Records for this task:

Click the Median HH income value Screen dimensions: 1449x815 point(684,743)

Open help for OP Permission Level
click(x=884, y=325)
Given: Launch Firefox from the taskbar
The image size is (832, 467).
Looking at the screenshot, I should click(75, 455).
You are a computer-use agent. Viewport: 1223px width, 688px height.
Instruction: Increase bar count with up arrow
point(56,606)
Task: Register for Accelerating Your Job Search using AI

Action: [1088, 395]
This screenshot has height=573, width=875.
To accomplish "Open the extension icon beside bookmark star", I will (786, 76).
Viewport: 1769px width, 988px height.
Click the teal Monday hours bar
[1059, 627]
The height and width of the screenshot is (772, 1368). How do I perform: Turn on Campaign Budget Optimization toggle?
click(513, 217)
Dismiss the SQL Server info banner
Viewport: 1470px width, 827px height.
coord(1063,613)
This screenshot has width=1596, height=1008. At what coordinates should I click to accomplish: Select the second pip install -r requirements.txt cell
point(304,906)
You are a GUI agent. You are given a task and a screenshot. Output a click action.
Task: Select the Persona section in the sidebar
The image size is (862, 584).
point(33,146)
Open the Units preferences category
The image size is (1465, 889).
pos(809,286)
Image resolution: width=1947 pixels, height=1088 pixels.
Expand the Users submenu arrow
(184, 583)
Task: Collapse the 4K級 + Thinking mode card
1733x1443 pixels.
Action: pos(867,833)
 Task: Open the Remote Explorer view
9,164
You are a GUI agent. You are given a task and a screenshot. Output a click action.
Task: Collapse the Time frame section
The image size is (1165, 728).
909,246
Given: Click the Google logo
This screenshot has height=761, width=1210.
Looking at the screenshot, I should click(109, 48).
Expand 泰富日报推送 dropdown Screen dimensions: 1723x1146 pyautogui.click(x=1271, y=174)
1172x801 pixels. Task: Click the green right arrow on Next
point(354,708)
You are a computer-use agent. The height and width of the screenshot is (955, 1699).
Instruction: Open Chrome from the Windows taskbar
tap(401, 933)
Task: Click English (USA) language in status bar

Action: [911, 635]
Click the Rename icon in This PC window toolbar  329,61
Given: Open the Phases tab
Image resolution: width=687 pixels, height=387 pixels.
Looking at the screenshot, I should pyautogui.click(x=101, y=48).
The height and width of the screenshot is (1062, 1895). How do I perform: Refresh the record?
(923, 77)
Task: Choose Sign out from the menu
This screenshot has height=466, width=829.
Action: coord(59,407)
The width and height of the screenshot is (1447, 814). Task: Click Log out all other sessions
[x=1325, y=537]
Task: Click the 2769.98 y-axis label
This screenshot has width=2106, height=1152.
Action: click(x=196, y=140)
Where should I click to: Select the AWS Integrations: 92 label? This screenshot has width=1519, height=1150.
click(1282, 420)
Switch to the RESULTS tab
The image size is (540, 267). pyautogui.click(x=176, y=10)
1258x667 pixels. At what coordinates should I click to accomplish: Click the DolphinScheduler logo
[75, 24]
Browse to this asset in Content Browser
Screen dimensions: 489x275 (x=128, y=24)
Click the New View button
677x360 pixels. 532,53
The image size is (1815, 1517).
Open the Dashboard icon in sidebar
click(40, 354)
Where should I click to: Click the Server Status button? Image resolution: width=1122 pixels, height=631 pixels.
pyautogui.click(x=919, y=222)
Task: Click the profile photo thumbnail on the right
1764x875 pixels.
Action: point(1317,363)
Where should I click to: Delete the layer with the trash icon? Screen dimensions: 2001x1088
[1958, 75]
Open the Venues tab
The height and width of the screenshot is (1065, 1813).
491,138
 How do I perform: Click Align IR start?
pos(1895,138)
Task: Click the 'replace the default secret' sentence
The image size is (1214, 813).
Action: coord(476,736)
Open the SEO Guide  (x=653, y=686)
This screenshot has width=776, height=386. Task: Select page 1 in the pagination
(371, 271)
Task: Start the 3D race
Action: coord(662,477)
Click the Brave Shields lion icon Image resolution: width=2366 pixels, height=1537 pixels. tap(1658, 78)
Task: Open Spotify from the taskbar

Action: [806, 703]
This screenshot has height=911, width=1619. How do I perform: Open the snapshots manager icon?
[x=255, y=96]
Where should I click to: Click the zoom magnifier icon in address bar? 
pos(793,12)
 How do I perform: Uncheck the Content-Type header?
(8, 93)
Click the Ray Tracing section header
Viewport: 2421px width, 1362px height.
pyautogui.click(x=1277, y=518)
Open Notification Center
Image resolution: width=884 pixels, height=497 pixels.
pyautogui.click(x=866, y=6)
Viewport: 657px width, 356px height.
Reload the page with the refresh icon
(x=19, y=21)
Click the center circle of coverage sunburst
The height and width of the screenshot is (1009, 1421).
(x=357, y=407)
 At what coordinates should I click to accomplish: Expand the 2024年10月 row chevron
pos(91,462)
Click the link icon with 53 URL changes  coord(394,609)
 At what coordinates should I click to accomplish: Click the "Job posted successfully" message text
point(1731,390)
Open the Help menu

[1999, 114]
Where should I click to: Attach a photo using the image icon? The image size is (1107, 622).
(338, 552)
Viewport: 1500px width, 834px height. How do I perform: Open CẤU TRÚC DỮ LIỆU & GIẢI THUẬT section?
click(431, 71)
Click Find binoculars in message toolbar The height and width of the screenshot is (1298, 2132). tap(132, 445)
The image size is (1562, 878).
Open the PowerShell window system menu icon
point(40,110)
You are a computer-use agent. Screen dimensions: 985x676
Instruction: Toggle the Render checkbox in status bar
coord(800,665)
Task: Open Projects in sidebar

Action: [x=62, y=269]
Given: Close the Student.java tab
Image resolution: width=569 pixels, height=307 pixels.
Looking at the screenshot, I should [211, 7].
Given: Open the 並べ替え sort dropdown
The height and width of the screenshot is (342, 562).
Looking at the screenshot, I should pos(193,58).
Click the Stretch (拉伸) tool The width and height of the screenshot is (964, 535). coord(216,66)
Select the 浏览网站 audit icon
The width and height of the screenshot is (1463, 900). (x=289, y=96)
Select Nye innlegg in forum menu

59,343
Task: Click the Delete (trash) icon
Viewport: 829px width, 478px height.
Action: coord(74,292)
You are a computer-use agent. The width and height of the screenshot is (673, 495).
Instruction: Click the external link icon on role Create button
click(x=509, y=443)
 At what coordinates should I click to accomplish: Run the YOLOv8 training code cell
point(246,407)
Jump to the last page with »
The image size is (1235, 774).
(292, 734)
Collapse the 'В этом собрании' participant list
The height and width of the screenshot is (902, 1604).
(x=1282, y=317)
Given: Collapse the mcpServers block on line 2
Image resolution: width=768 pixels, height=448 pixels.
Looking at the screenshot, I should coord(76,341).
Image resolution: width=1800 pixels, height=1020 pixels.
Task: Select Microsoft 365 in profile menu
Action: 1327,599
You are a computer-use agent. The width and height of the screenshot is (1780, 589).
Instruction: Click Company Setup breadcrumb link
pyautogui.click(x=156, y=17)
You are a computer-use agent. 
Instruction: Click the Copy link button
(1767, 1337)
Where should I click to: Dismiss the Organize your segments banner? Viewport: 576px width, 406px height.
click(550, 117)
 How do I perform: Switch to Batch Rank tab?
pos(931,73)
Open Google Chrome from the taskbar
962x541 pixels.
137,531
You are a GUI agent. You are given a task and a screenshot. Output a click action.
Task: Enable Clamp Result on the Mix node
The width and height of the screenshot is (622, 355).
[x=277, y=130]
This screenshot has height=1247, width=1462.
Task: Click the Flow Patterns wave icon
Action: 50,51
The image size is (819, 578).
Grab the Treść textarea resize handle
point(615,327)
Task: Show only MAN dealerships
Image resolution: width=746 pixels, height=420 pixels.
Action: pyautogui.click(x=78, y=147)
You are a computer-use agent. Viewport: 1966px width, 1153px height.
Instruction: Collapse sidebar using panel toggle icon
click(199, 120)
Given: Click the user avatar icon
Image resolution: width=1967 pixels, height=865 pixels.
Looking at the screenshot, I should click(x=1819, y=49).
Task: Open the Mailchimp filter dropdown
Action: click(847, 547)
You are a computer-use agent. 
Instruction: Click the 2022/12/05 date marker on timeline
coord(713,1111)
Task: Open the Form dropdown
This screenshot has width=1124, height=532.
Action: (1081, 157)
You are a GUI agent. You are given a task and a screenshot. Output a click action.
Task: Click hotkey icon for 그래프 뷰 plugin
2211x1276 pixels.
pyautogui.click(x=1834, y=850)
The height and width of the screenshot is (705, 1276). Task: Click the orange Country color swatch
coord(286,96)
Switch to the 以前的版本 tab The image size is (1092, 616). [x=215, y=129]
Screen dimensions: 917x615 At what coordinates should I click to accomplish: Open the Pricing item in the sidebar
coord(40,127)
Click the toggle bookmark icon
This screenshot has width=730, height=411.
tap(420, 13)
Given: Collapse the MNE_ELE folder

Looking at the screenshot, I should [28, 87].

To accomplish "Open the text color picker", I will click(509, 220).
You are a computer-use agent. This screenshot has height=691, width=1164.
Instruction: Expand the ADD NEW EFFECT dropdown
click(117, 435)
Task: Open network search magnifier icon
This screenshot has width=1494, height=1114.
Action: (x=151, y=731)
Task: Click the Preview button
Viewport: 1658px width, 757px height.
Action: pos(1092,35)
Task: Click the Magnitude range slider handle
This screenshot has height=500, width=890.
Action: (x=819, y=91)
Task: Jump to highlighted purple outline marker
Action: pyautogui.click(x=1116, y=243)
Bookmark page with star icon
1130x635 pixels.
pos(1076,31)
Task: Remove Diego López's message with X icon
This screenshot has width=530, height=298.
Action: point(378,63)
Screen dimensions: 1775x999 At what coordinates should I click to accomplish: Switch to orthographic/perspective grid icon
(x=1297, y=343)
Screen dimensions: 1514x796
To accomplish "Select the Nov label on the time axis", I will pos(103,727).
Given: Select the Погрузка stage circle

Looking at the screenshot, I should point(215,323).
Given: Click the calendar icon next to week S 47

Work instruction: Across the listing above, find all lines where the word "will" is present and copy them.

Written response:
To accomplish "Open the extension icon beside bookmark star", I will (786, 76).
To accomplish "Open the text color picker", I will click(509, 220).
To accomplish "Select the Nov label on the time axis", I will pos(103,727).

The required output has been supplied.